In other words, our economy and society have been optimized for failure.
If we look at the fragility and instability of essential systems, it’s clear that 2022 will be the year of breakdown. Let’s start by reviewing how systems break down, a process I’ve simplified into the graphic below.
1. Regardless of whether it was planned or not, all systems are optimized to process specific inputs to generate specific outputs. Each system is pared down to maximize efficiency as the means to maximize profits. This efficiency in service of maximizing profits requires trade-offs that only become visible when some key part of the system fails.
The system that ships containers around the world offers a useful example. Shipping containers revolutionized shipping and reduced costs by commoditizing containers (all standard sizes), container ships (specifically designed to carry thousands of containers and container ports with specifically designed cranes, docks and truck lanes / queueing.
It’s possible to load a container on some other craft with a jury-rigged crane, but the efficiency of that is essentially a fraction of the optimized system: the jury-rigged crane will only be able to load a handful of containers, the ship will only be able to carry a few containers, and the likelihood of the containers shifting increases.
The infrastructure and labor are both highly specialized. Calling out the National Guard to speed up container offloading is a useless gesture unless the Guard can deliver more cranes and experienced operators.
The greater the optimization, the greater the fragility as the breaking of any one link brings the entire system to a halt. Throwing in equipment and labor that the system isn’t designed to use will fail.

Data excerpt>
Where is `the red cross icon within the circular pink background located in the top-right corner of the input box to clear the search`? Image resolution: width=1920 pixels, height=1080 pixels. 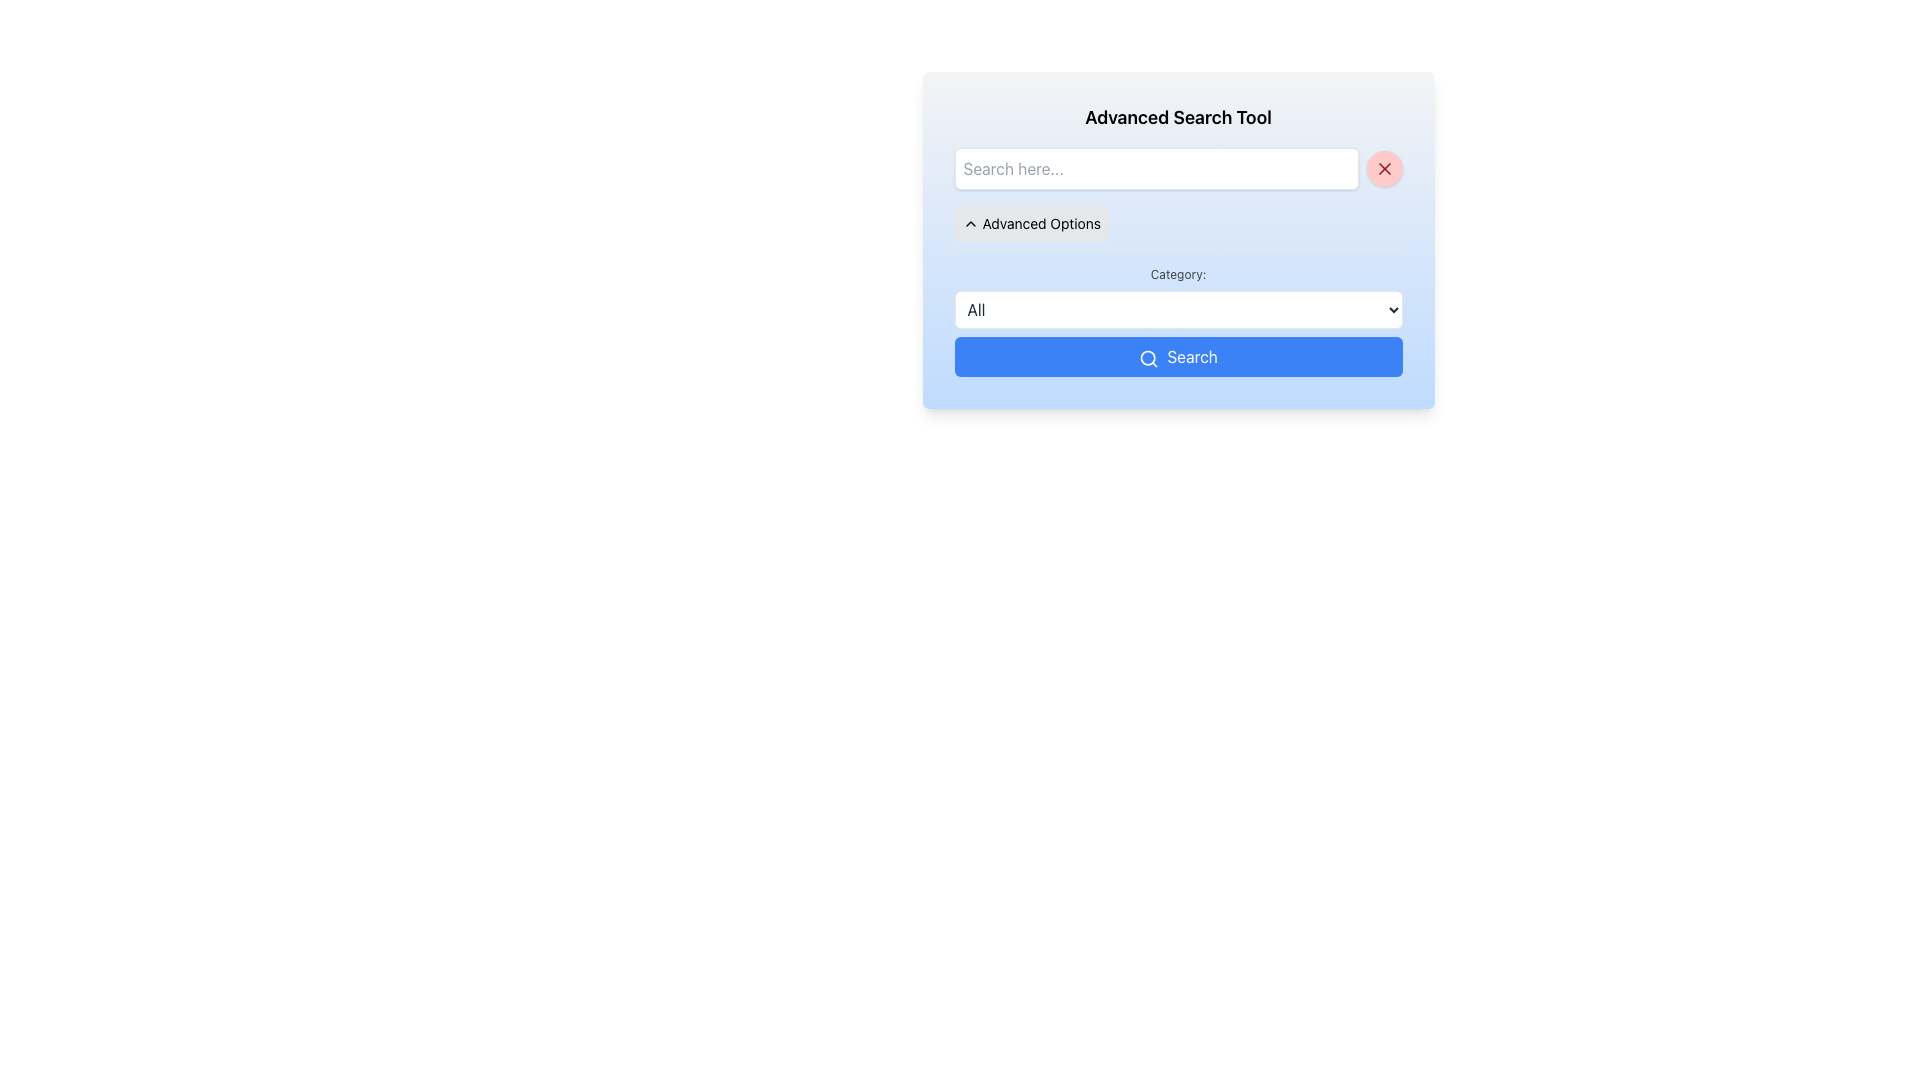 the red cross icon within the circular pink background located in the top-right corner of the input box to clear the search is located at coordinates (1383, 168).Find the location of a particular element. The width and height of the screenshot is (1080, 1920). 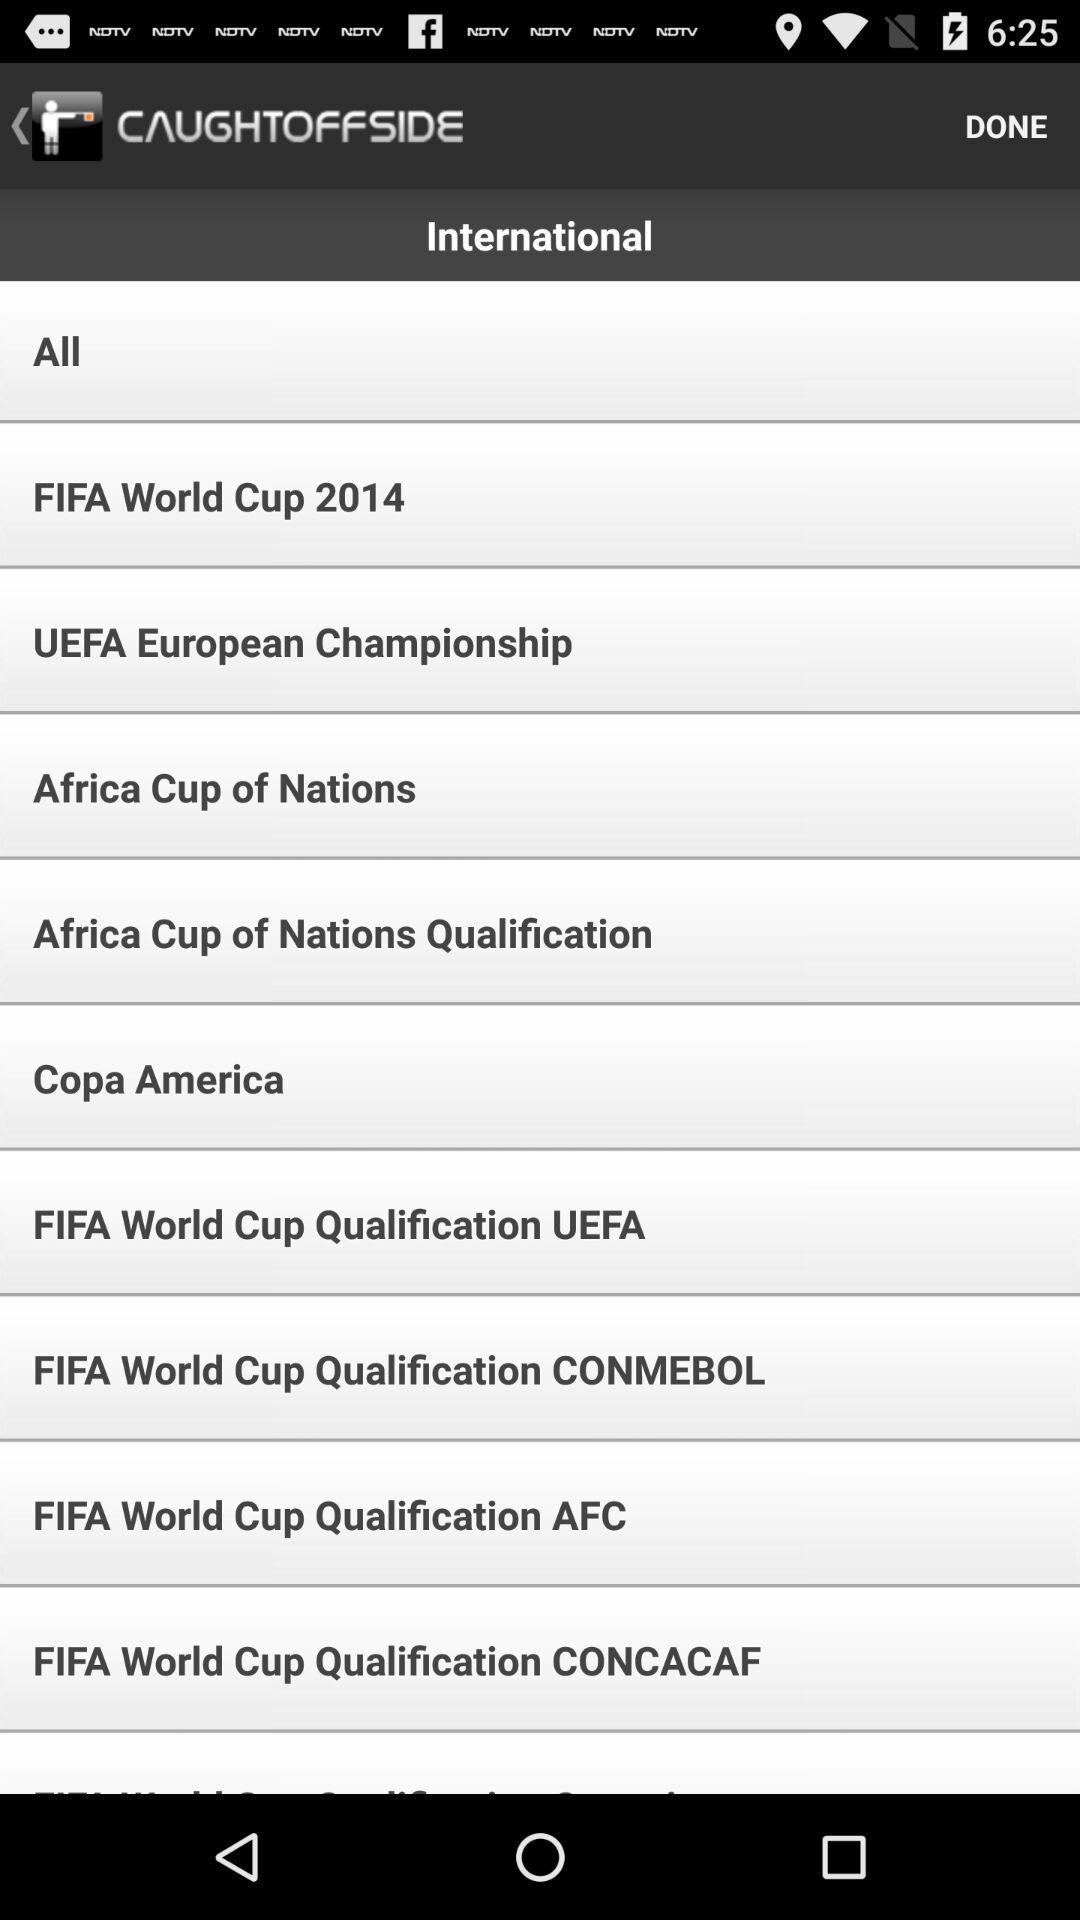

Your instructions>
Quote the full passage above on how optimized systems break down, word for word.

Result>
In other words, our economy and society have been optimized for failure.
If we look at the fragility and instability of essential systems, it’s clear that 2022 will be the year of breakdown. Let’s start by reviewing how systems break down, a process I’ve simplified into the graphic below.
1. Regardless of whether it was planned or not, all systems are optimized to process specific inputs to generate specific outputs. Each system is pared down to maximize efficiency as the means to maximize profits. This efficiency in service of maximizing profits requires trade-offs that only become visible when some key part of the system fails.
The system that ships containers around the world offers a useful example. Shipping containers revolutionized shipping and reduced costs by commoditizing containers (all standard sizes), container ships (specifically designed to carry thousands of containers and container ports with specifically designed cranes, docks and truck lanes / queueing.
It’s possible to load a container on some other craft with a jury-rigged crane, but the efficiency of that is essentially a fraction of the optimized system: the jury-rigged crane will only be able to load a handful of containers, the ship will only be able to carry a few containers, and the likelihood of the containers shifting increases.
The infrastructure and labor are both highly specialized. Calling out the National Guard to speed up container offloading is a useless gesture unless the Guard can deliver more cranes and experienced operators.
The greater the optimization, the greater the fragility as the breaking of any one link brings the entire system to a halt. Throwing in equipment and labor that the system isn’t designed to use will fail.